What to produce: Reproduce the records below word for word, leaving out the pictures.

Data for this task:

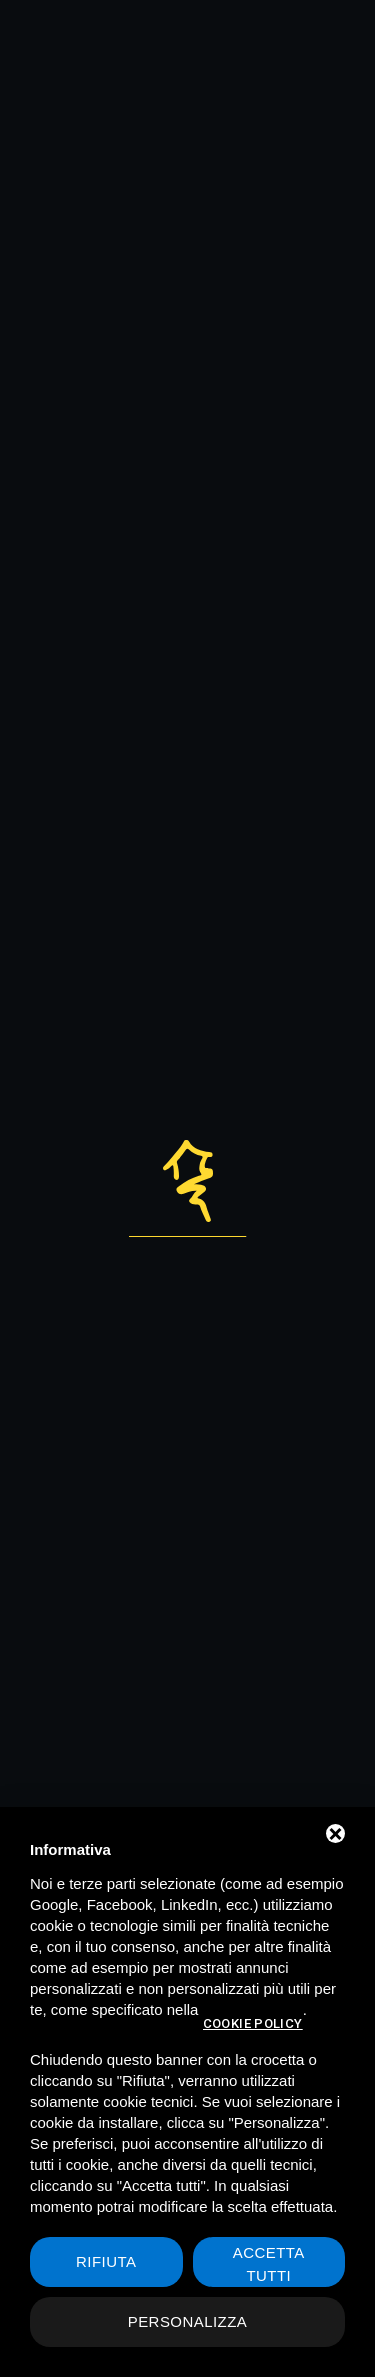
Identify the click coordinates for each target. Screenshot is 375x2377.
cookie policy (253, 2023)
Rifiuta (106, 2261)
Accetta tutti (269, 2264)
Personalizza (188, 2321)
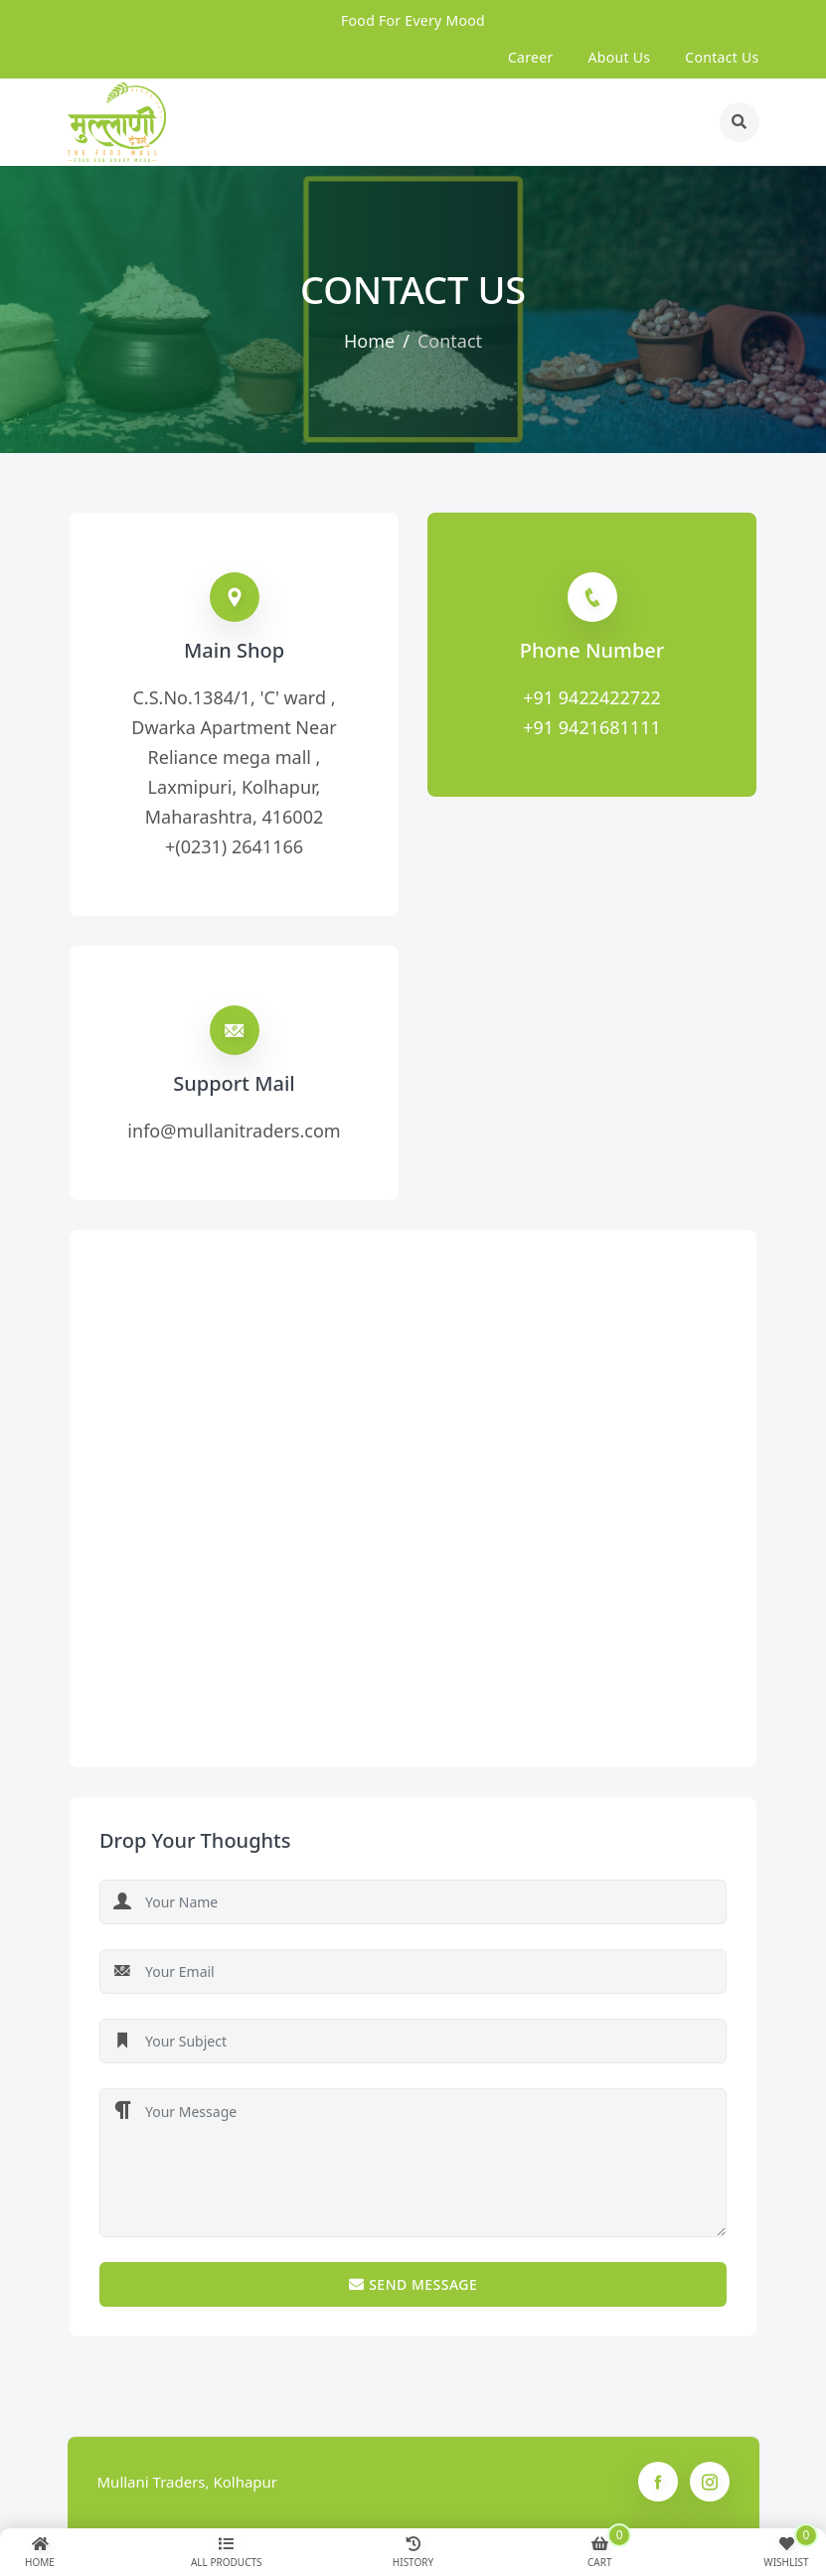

Worked answer:
Identify the click coordinates for each target. Screenshot is 375x2377.
cookie policy (253, 2023)
Rifiuta (106, 2261)
Accetta tutti (269, 2264)
Personalizza (188, 2321)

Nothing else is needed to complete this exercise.